The reason this had actually never entered my mind before was because when I started posting content I made all of my own designs and thought some of them were so beautiful

and I wanted to just find a way to print it so I could have it.  

That is when I found printify .. and it gave me the idea that I could sale shirts and candles and wall art everything I wanted with my designs on it

because in my mind

even if you cannot afford to go see a psychic medium, tarot reader or anyone like that you have to purchase gifts. 

So I decided I was going to use the money from the shop to live on and be able to help as many people as possible for free.

This mattered to me because I grew up in Southern Illinois, where I only ever heard of one medium in the entire area — and if there were more, nobody I knew ever talked about them.

Then I moved to the city, became a single parent with two kids, and still couldn’t afford to go see anyone.

To be honest, I still haven’t talked to many other mediums or tarot readers.

But my plan was simple:

I wanted to help people for free because I knew what it felt like to have no access.

My intention was great.

But what I found was that most of the people I was helping didn’t give a shit about my energy as long as I was helping them for free.

They wouldn’t buy a candle.

They wouldn’t share my shop with someone who could buy something.

Nothing.

And that’s when it hit me — you don’t build something like this by accident.

You build it because some part of you always knows, even if it takes your whole damn lifetime to step into it.

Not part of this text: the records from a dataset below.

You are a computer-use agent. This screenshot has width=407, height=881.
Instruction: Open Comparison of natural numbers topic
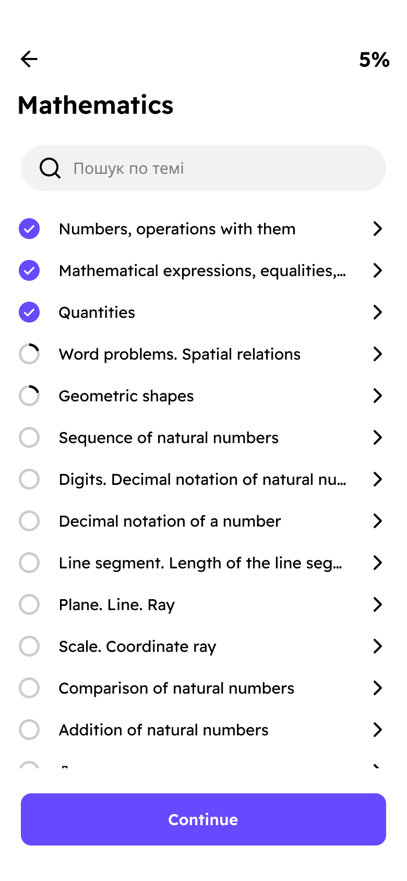[176, 688]
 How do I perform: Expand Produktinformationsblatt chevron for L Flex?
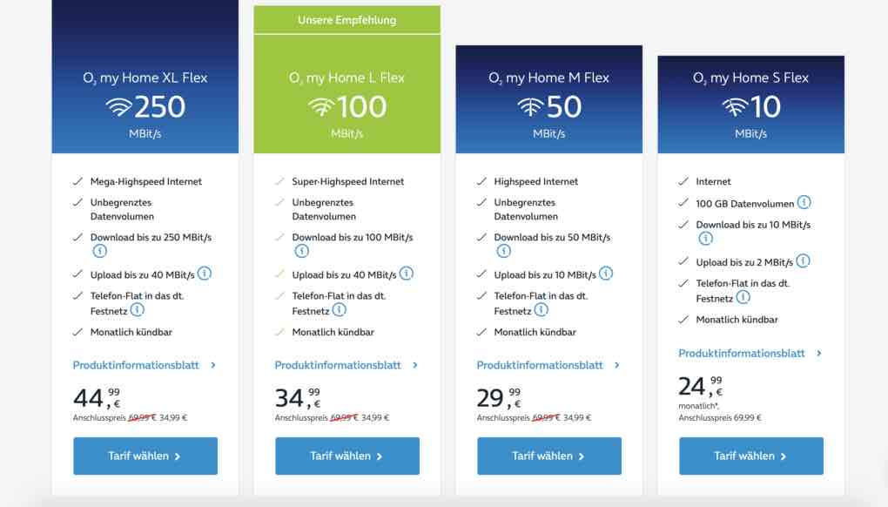[415, 365]
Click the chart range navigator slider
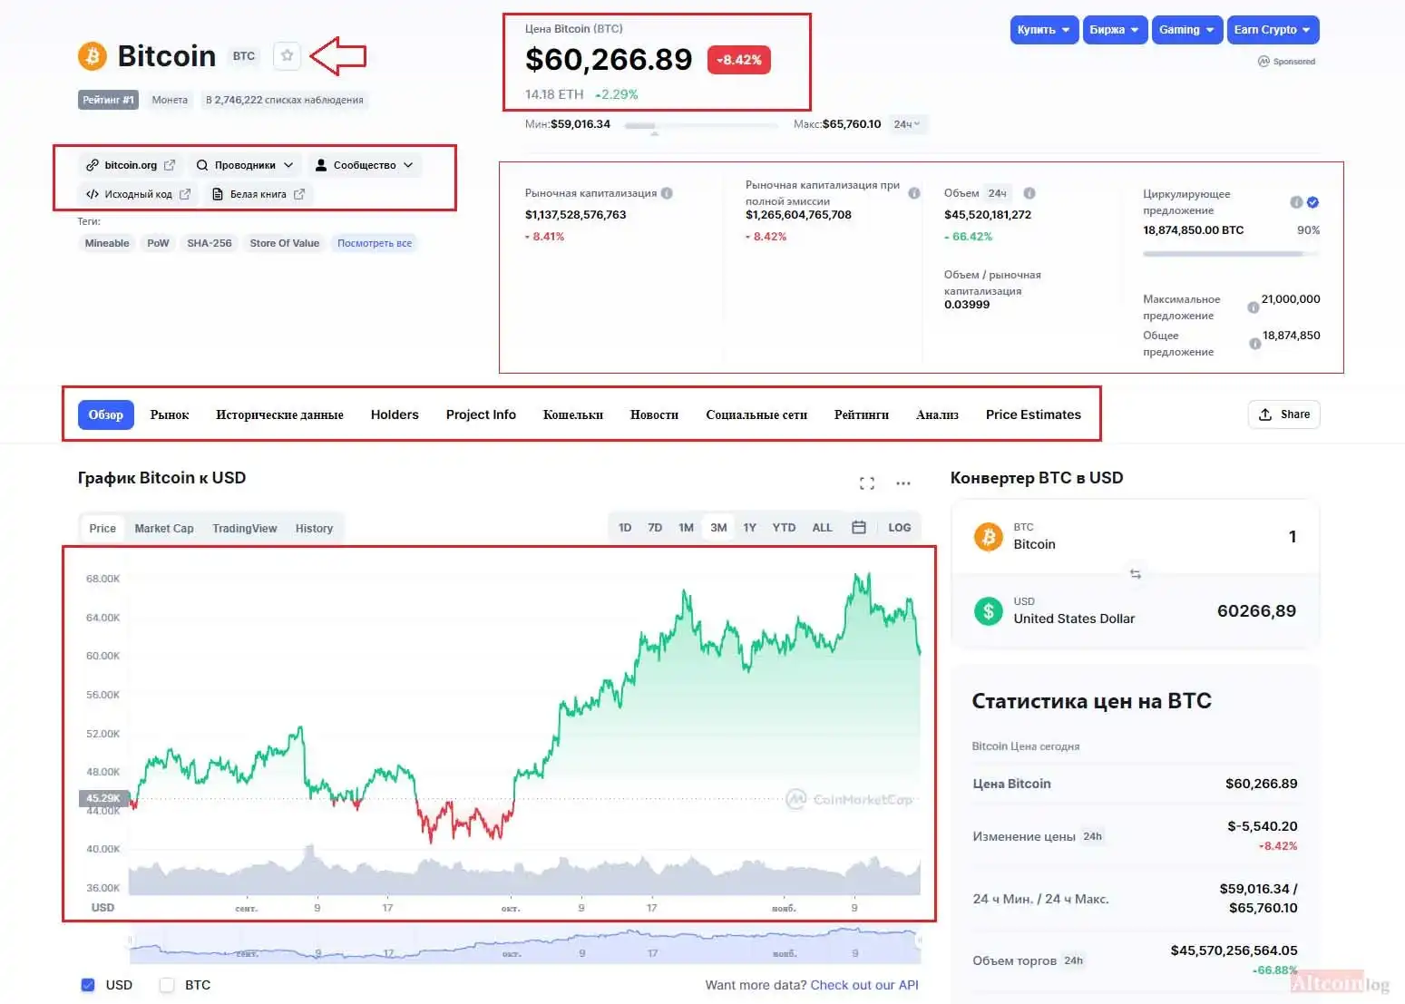 [x=524, y=946]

So I walked back into the living room and noticed something I have never done
In twenty-one years I lived here.

I noticed the blind I’ve never opened before was opened I have never opened it

Because when you are in front of it all you see is the neighbor’s house, so what’s the point?

I froze. The light coming in was even more amazing than usual opening that blind opened up my whole living room

I don’t care what anyone else thinks, I know I have never done this before and what I saw was amazing

And before I go any further, let me be clear about something —

I’m not here to romanticize signs or pretend every moment is some cosmic message.

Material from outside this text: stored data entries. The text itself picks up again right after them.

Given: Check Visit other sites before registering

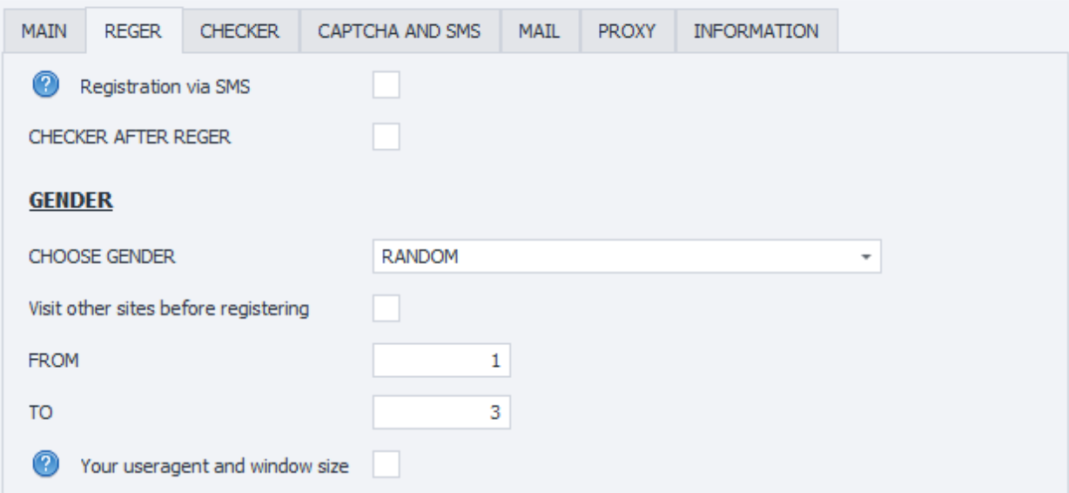Looking at the screenshot, I should tap(386, 307).
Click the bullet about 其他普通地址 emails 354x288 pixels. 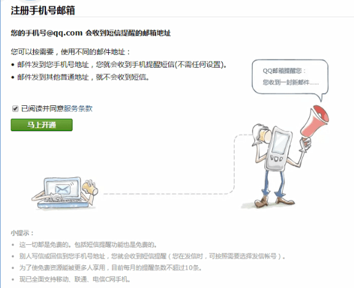tap(83, 78)
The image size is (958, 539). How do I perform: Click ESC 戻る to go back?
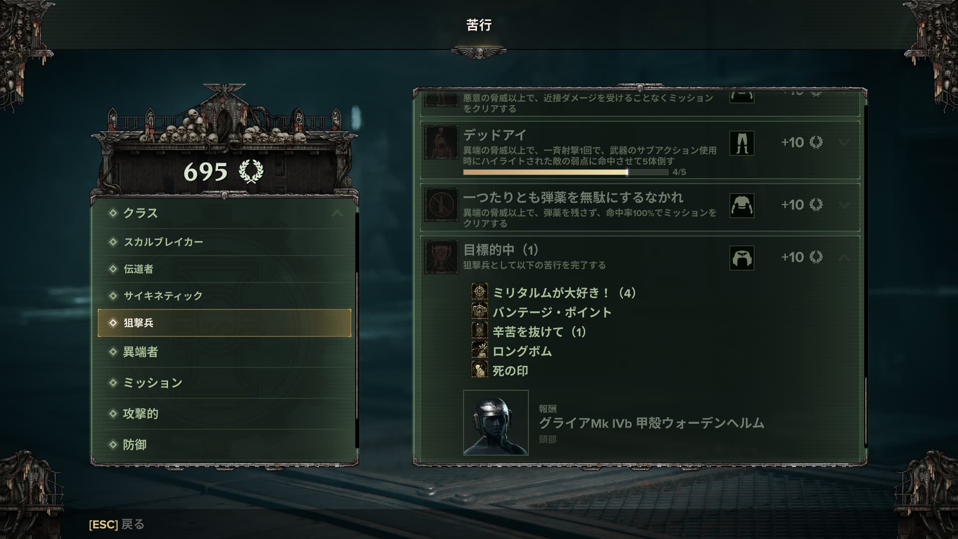[117, 525]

I’m here to tell the truth the way I lived it.

So let’s skip the fluffy shit and get back to the real story.

Putting yourself out there after a lifetime of hiding — a lifetime of survival — is terrifying.

Not because you don’t believe in yourself —

but because you finally do.

Energy is sacred.

And choosing yourself is an energetic act.

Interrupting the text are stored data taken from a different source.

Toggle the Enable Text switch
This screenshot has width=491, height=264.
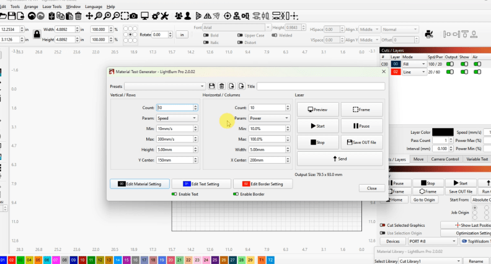point(175,194)
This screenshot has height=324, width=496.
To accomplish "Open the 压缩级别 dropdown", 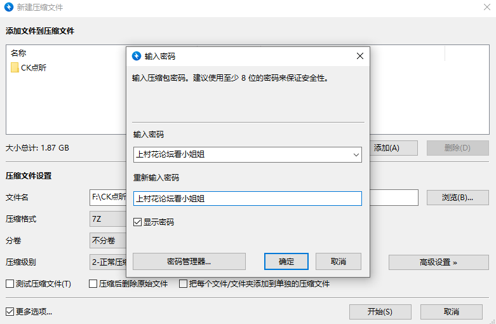I will (108, 262).
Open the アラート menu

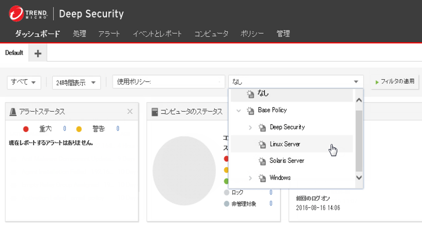(x=109, y=34)
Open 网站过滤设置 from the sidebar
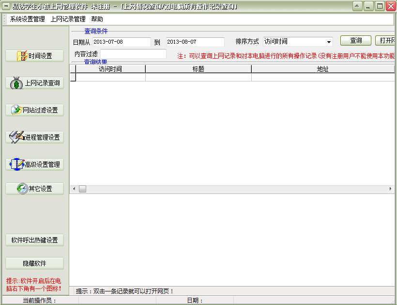397x305 pixels. (34, 110)
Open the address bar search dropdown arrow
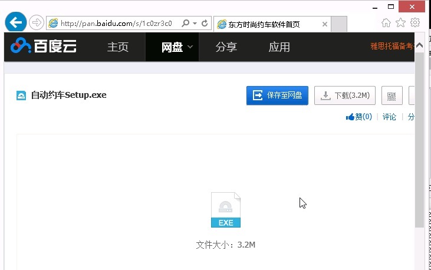Viewport: 431px width, 270px height. coord(194,24)
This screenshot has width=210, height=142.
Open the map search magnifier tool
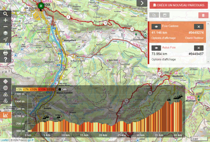(x=5, y=14)
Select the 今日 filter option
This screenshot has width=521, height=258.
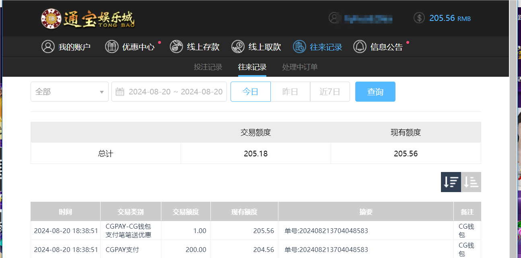[250, 92]
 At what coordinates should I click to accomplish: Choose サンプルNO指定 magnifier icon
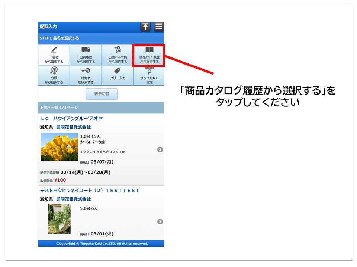point(149,71)
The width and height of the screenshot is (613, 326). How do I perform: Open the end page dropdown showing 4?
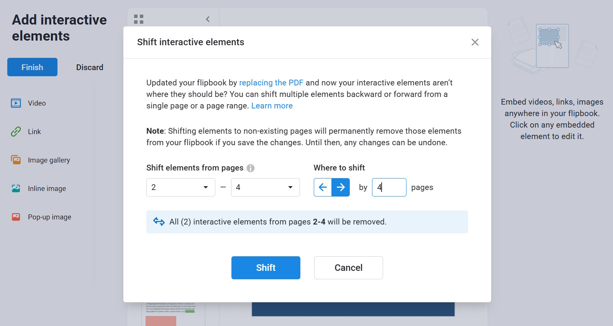tap(265, 187)
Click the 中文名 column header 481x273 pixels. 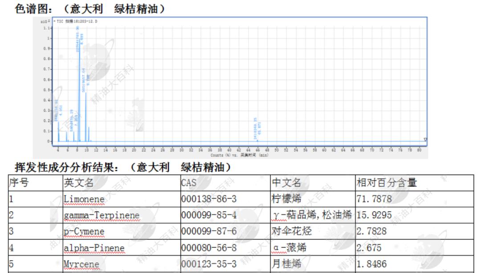tap(286, 182)
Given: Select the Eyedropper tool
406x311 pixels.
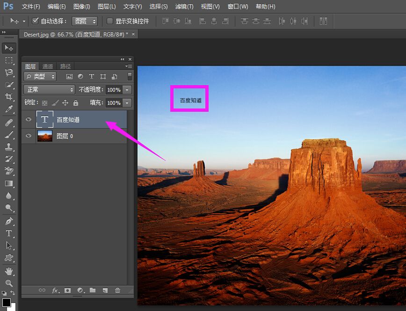Looking at the screenshot, I should pyautogui.click(x=9, y=109).
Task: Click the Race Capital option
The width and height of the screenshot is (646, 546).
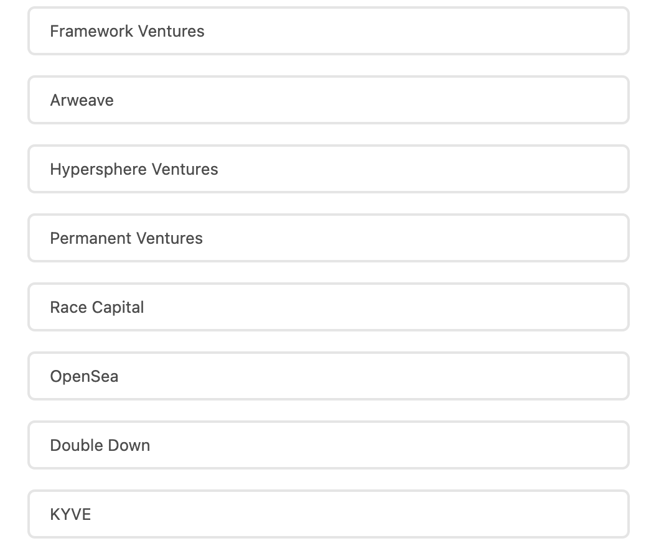Action: (x=328, y=307)
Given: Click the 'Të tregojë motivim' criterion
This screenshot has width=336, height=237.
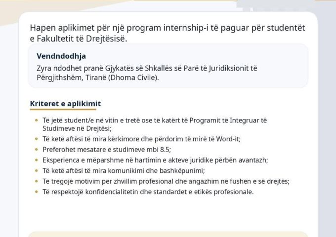Looking at the screenshot, I should click(x=166, y=181).
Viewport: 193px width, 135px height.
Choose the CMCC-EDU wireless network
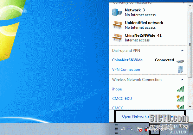122,99
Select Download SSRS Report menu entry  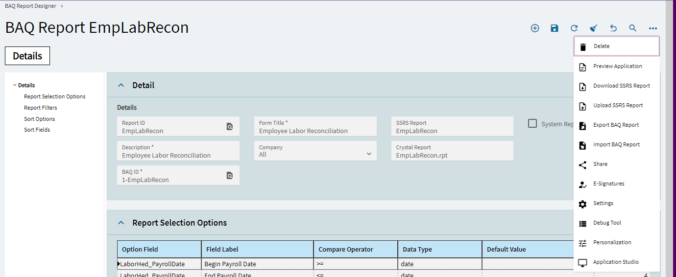pos(621,86)
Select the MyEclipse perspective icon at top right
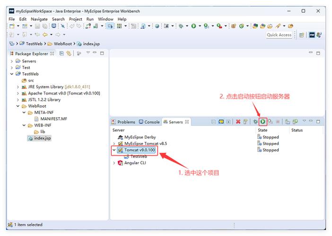332x236 pixels. pyautogui.click(x=312, y=34)
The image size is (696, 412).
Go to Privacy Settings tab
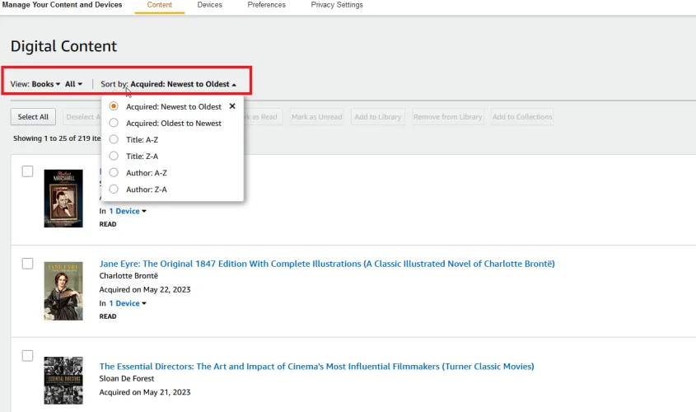pos(336,5)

Creation isn’t about knowing how.

It’s about saying yes before the path is clear.

I don’t know exactly how this unfolds.

I just know I’m done pretending this isn’t what I’m here to do.

If it works, it works.

If it takes time, it takes time.

If it happens long after I am dead and gone that people realize it — fine.

But I’m not shrinking anymore.

And that —

that’s where I am now.

Just trying to share what I’ve learned after taking this Reiki course, meeting my guides for the first time, learning how to communicate with them using tarot cards (which honestly saved me years of trying to learn one sign at a time), studying and certifying myself in so many different modalities, studying Joe Dispenza, taking every course on Mindvalley — over five years of studying, learning, and practicing.

I’m no longer reacting to what I lived through.

I’m finally listening to what I’m being guided toward.

And the truth is, I’ve known this path was mine ever since I read Talking to Heaven by James Van Praagh.

That book didn’t just open a door — it reminded me of something I had always known but never had the language for.

Thank you for being here — and for joining me on this journey of Becoming CarmaQuanTarot.

And remember:
Words are spells. Energy is sacred. And intention is the magic.